Susanna Koeberle • 11.10.2018

Apprentissage auprès des maîtres

Sarah Kueng et Lovis Caputo collaborent depuis 10 ans en tant que Kueng Caputo. Le duo part toujours d’un concept clair et expérimente longtemps jusqu’à ce qu’il obtienne le résultat souhaité. Mais le hasard peut aussi entrer en jeu.

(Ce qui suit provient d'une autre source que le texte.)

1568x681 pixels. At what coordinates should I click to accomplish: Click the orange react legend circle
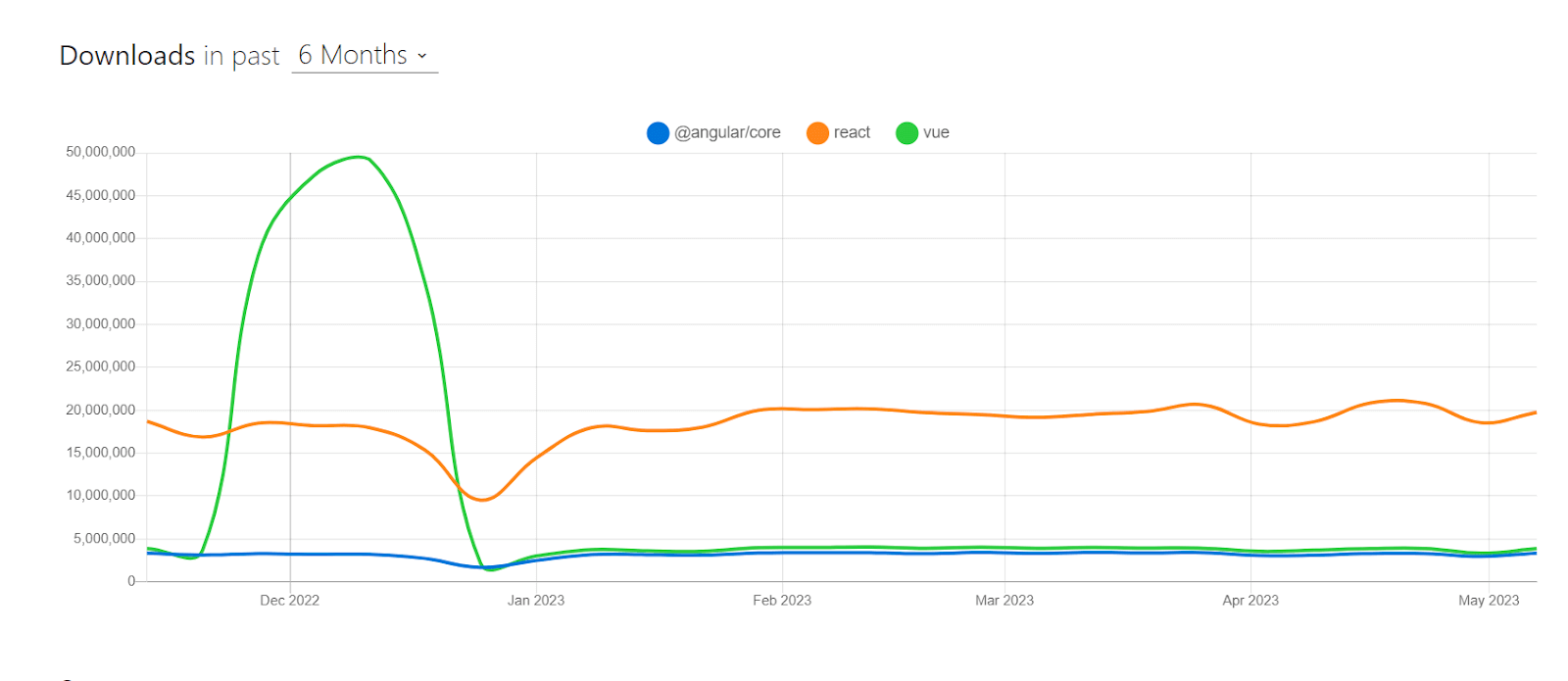(x=817, y=133)
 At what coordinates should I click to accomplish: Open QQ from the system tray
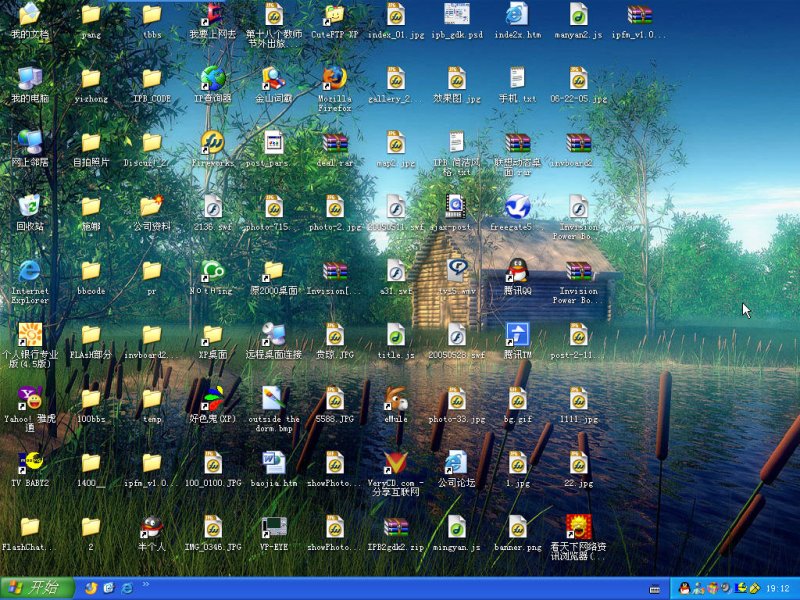tap(683, 588)

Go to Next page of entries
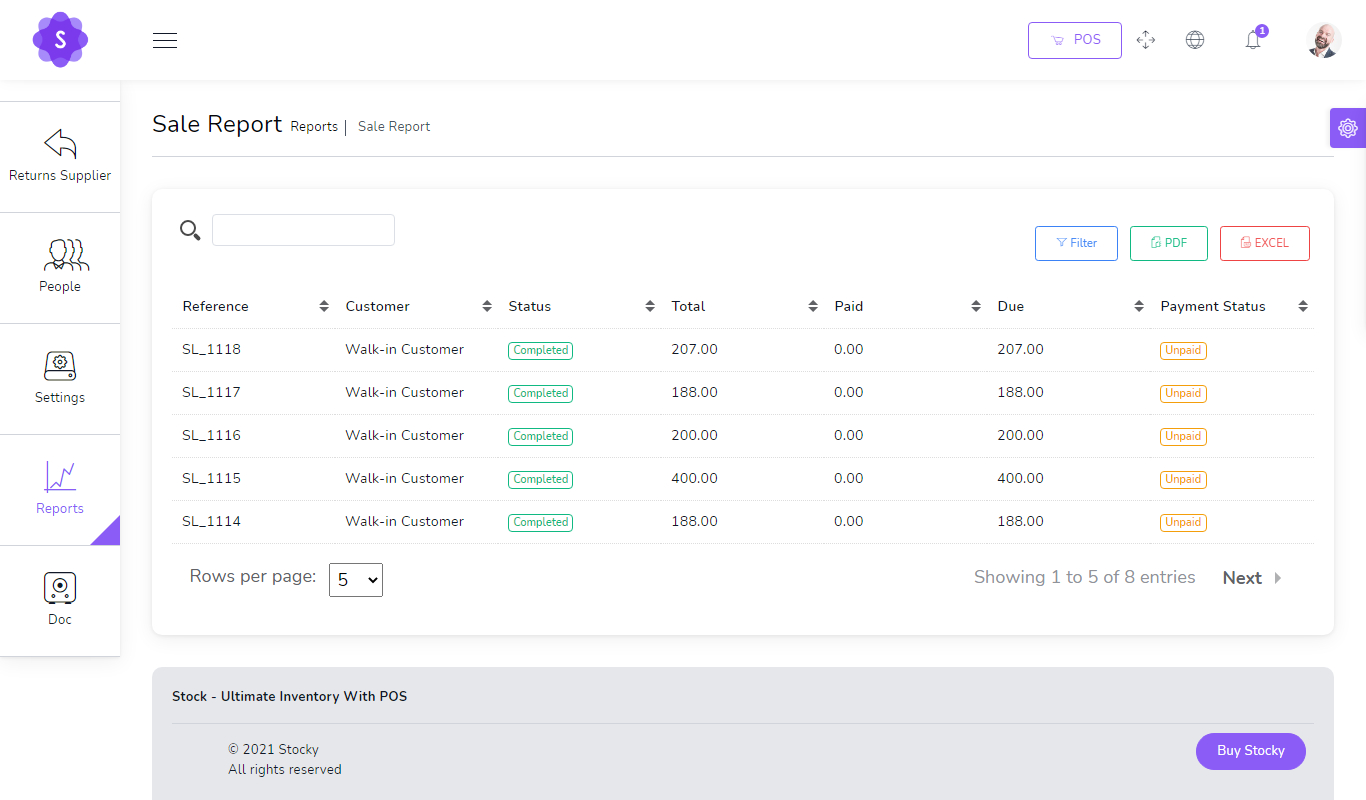(x=1242, y=577)
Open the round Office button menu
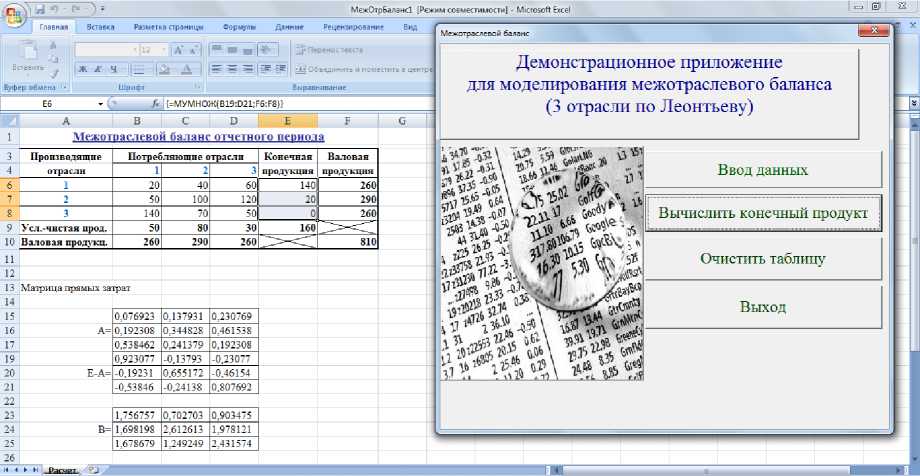Viewport: 920px width, 476px height. (14, 12)
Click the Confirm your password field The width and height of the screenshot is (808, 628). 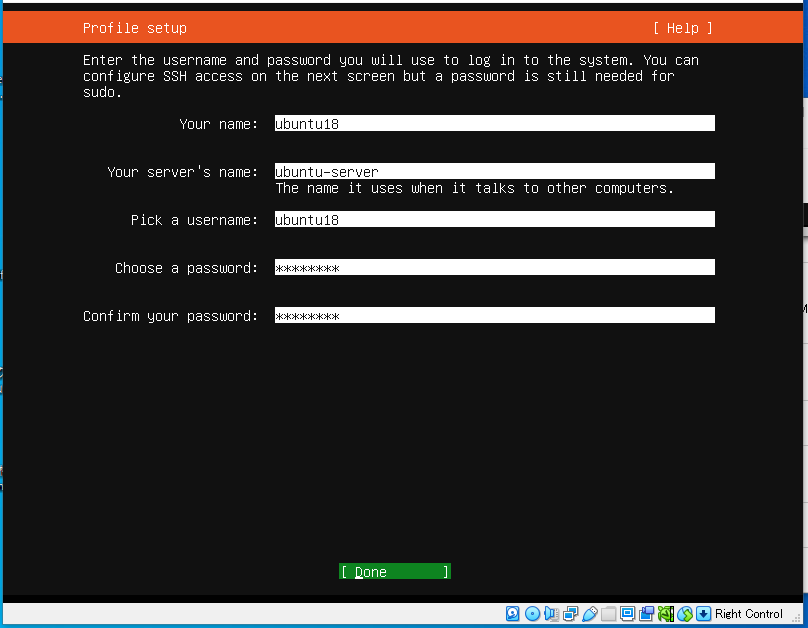494,315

Artisanat et design démocratique: cela peut paraître contradictoire à première vue. Mais le travail de Kueng Caputo montre que ça ne l’est pas toujours. Sarah Kueng et Lovis Caputo, qui forment le duo zurichois, ont fait connaissance pendant leur formation à la ZHdK (école des beaux-arts de Zurich) et collaborent maintenant depuis 10 ans déjà. Le thème de l’artisanat figure toujours au centre de leur activité. C’est plutôt atypique pour des conceptrices de produits classiques. Les travaux des deux créatrices sortent eux aussi des rangs et sont de nature plutôt conceptuelle. Mais elles ne se considèrent pas pour autant comme des artistes. Cette navigation entre les fronts rend leur travail particulièrement passionnant. Les galeries de design pensent manifestement la même chose. L’une d’elles est Etage Project à Copenhague, où elles ont eu récemment une exposition individuelle. Mais indépendamment des éditions limitées: l’esprit élitaire est totalement étranger à Kueng Caputo! Leur méthode de travail est plutôt placée sous le signe de l’idéologie communautaire.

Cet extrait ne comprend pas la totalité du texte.